__TO DO__: Of all the lines in the entries below, give again exactly those starting at the line containing "Ορίζοντες (197, 1164)" and ending at the line containing "Thái Lan (104, 405)", both ends included, and no others.

__PROVIDED DATA__:
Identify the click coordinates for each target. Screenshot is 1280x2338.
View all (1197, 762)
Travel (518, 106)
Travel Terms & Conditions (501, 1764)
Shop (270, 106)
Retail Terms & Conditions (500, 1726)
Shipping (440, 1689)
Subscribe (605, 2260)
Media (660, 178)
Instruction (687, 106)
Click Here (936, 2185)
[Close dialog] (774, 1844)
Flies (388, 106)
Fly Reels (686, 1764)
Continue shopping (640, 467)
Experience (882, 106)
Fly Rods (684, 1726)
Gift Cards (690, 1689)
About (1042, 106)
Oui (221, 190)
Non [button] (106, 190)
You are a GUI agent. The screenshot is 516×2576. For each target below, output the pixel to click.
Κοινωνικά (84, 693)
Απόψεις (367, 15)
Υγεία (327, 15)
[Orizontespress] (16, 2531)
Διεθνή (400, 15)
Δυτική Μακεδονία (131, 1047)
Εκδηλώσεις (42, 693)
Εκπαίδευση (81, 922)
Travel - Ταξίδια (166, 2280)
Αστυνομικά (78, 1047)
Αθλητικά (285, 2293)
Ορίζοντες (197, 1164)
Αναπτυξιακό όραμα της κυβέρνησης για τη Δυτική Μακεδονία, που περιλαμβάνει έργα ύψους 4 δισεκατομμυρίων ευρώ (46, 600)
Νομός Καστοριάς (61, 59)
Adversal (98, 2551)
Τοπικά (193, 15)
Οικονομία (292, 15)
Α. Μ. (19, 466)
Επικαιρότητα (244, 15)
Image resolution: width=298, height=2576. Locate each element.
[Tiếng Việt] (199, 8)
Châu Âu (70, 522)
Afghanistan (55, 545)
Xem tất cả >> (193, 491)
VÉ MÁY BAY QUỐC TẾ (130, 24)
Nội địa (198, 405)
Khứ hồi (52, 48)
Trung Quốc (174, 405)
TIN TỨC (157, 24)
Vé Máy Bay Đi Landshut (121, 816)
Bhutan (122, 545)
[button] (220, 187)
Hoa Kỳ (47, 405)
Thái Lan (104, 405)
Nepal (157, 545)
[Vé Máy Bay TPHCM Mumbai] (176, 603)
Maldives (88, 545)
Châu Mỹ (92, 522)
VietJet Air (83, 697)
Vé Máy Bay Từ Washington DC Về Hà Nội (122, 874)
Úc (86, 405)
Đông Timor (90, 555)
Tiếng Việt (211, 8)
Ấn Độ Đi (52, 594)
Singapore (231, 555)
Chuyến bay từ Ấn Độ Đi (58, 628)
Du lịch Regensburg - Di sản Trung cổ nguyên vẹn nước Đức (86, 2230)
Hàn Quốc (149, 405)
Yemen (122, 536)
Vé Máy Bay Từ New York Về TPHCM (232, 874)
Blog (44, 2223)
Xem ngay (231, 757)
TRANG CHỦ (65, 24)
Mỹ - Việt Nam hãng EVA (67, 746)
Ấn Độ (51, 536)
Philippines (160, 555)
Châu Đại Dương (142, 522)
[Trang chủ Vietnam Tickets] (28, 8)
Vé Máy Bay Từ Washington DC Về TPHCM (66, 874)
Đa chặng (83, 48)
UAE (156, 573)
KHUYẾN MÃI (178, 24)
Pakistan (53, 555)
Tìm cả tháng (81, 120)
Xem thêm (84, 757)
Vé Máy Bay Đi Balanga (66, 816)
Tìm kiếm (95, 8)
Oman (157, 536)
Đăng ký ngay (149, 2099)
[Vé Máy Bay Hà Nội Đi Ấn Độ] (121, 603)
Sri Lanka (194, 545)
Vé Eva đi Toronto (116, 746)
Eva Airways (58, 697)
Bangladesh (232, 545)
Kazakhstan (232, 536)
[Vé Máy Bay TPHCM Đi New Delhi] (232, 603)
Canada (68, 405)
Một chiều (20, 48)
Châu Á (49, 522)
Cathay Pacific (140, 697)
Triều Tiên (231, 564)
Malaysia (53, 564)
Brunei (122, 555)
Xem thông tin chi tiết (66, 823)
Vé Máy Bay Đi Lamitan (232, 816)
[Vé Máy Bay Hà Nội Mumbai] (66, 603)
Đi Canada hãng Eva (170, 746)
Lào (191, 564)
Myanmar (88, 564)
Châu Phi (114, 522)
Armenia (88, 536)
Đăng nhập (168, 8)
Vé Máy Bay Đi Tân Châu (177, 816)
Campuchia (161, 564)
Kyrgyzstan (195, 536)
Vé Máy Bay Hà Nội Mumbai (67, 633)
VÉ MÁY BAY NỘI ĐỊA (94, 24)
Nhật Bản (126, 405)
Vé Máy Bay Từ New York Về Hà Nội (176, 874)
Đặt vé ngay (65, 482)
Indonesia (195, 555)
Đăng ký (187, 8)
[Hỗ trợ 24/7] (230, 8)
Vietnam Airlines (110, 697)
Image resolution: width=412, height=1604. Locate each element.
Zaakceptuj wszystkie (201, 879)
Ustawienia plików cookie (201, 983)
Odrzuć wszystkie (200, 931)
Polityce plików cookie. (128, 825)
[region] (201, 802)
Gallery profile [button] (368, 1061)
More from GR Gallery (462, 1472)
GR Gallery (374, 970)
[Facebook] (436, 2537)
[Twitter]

__WRITTEN RESPONSE__:
Ορίζοντες (197, 1164)
Αναπτυξιακό όραμα της κυβέρνησης για τη Δυτική Μακεδονία, που περιλαμβάνει έργα ύψους 4 δισεκατομμυρίων ευρώ (46, 600)
Νομός Καστοριάς (61, 59)
Adversal (98, 2551)
Τοπικά (193, 15)
Οικονομία (292, 15)
Α. Μ. (19, 466)
Επικαιρότητα (244, 15)
Image resolution: width=298, height=2576. Locate each element.
[Tiếng Việt] (199, 8)
Châu Âu (70, 522)
Afghanistan (55, 545)
Xem tất cả >> (193, 491)
VÉ MÁY BAY QUỐC TẾ (130, 24)
Nội địa (198, 405)
Khứ hồi (52, 48)
Trung Quốc (174, 405)
TIN TỨC (157, 24)
Vé Máy Bay Đi Landshut (121, 816)
Bhutan (122, 545)
[button] (220, 187)
Hoa Kỳ (47, 405)
Thái Lan (104, 405)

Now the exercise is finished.